The same thing is true of sonification, like Katie Leger was showing. She had some data and she turned it into music. And she actually performed it. It's impressive enough what she did on computer, but then she and other musicians played it live. By doing that, they moved it into a whole new realm of performance and changed it into a whole new work of art.
Conclusion
To finish up, I want to say that of course we need access to big open data. That's a given. We need to be able to take it, reshape it, reform it, analyze it, ask new questions, get new data, answer those questions and then ask more questions. Visualizations will help with that. We need to look for the best available visualizations and we need to make up new visualizations.
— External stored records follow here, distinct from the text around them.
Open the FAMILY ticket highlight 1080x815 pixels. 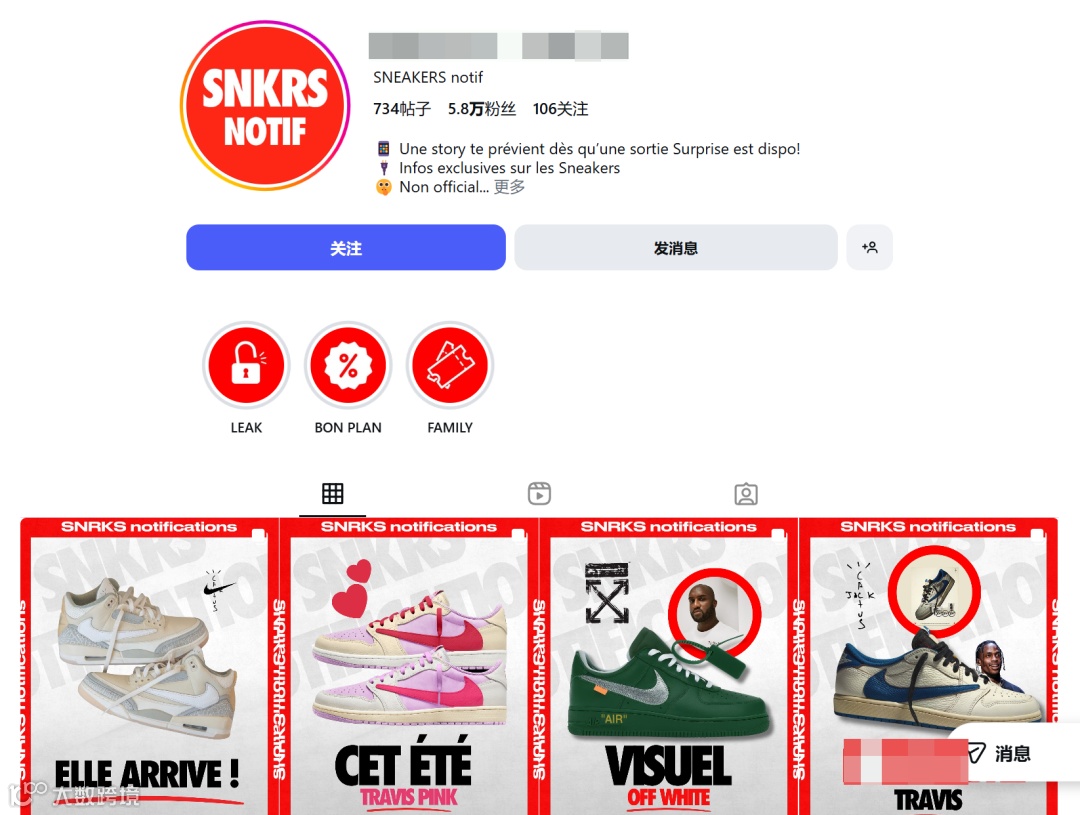(450, 365)
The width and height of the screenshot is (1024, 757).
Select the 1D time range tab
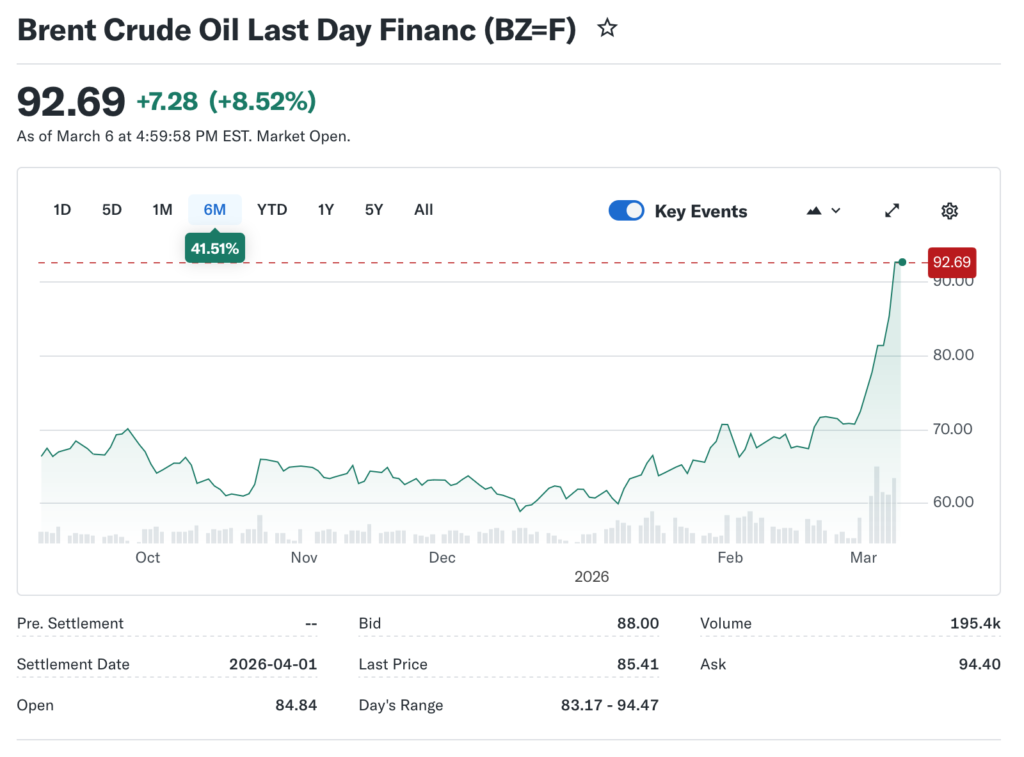tap(61, 210)
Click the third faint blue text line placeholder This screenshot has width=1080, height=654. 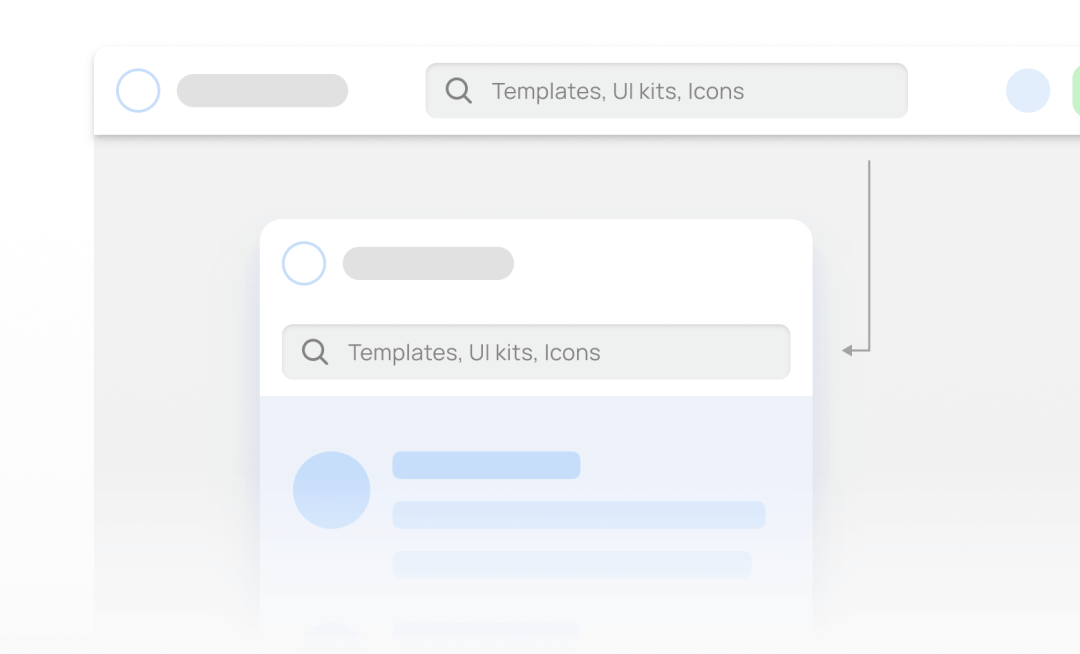click(x=571, y=564)
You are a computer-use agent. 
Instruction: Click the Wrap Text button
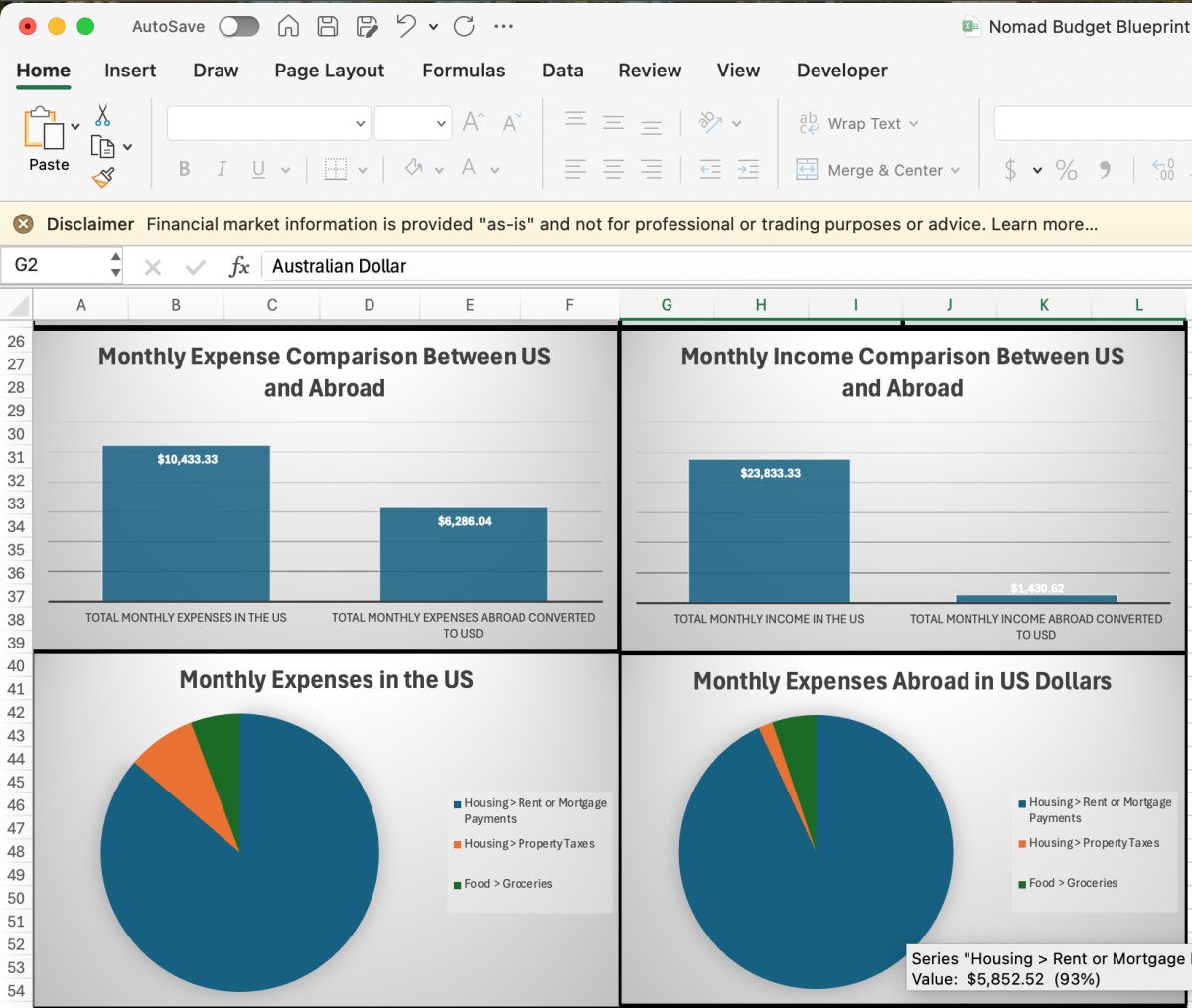[850, 124]
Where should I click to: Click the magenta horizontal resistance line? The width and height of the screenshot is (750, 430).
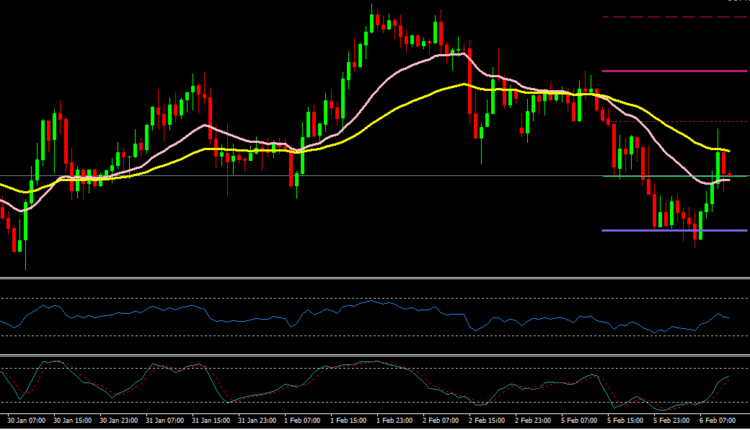click(675, 71)
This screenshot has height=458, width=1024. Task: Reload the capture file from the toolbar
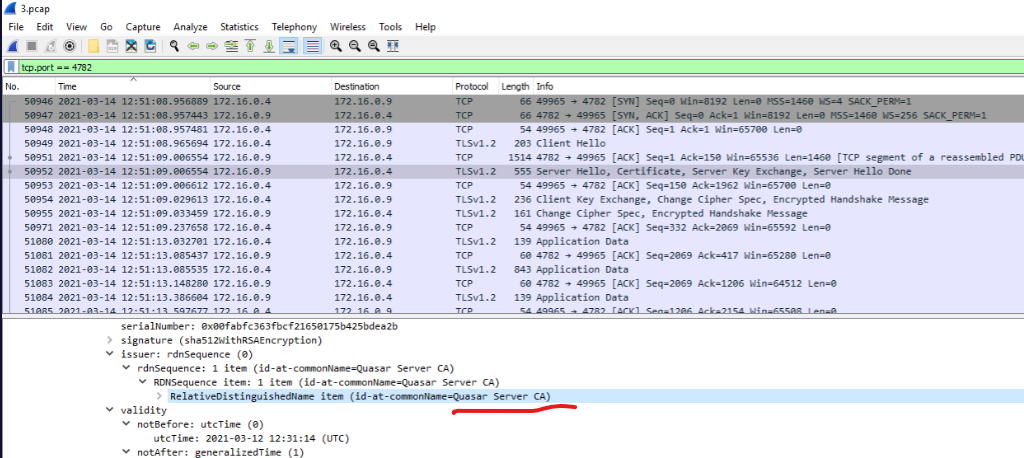coord(150,46)
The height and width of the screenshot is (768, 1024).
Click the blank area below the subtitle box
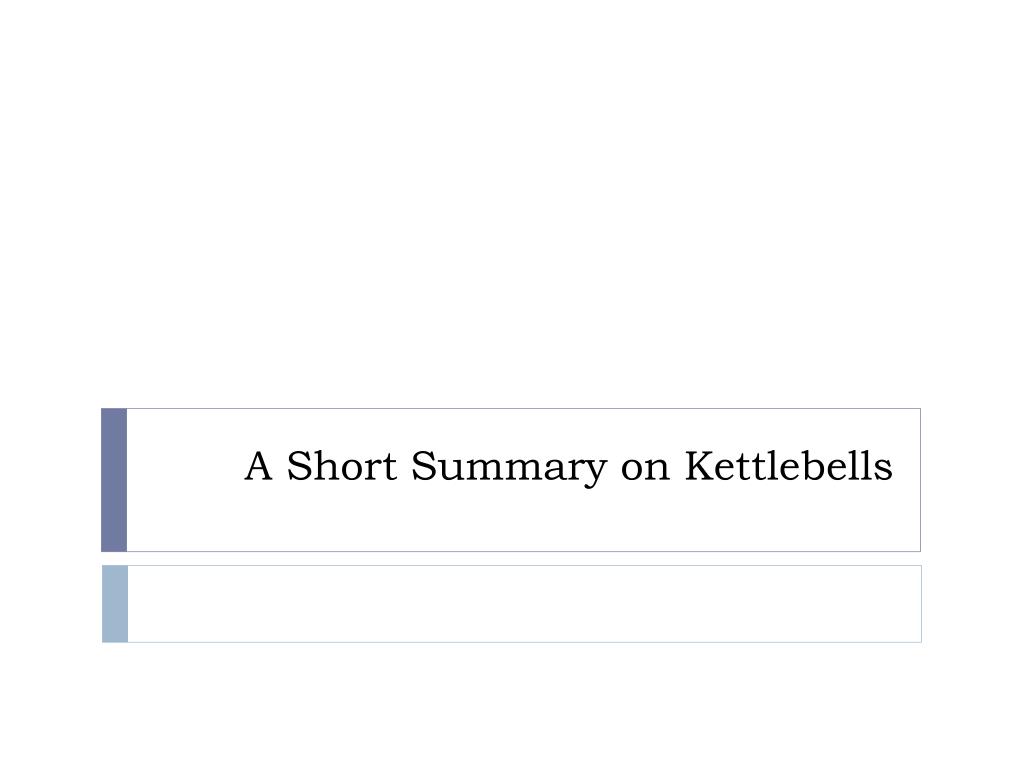[512, 705]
And then on top of that we should push that work into art. We should turn the data and the analysis into music or into painting or into other disciplines. With the same set of TPL data maybe Katie could make music and I could make an animation and someone could put it together into a movie. Maybe someone could take the combination of sound and movement and turn it into a ballet. Maybe you could make a sculpture. Or maybe you're good with materials and you could make something out of cloth—imagine a quilt that looked like this.
Whatever you do, I encourage you to make something new in an entirely different medium, and take it out to new audiences and show them that you're taking something from our world into theirs, from library data analysis into fine art. We who work in libraries need to push out into new domains—"the library is a growing organism"—and this is one way we can do it. Thank you.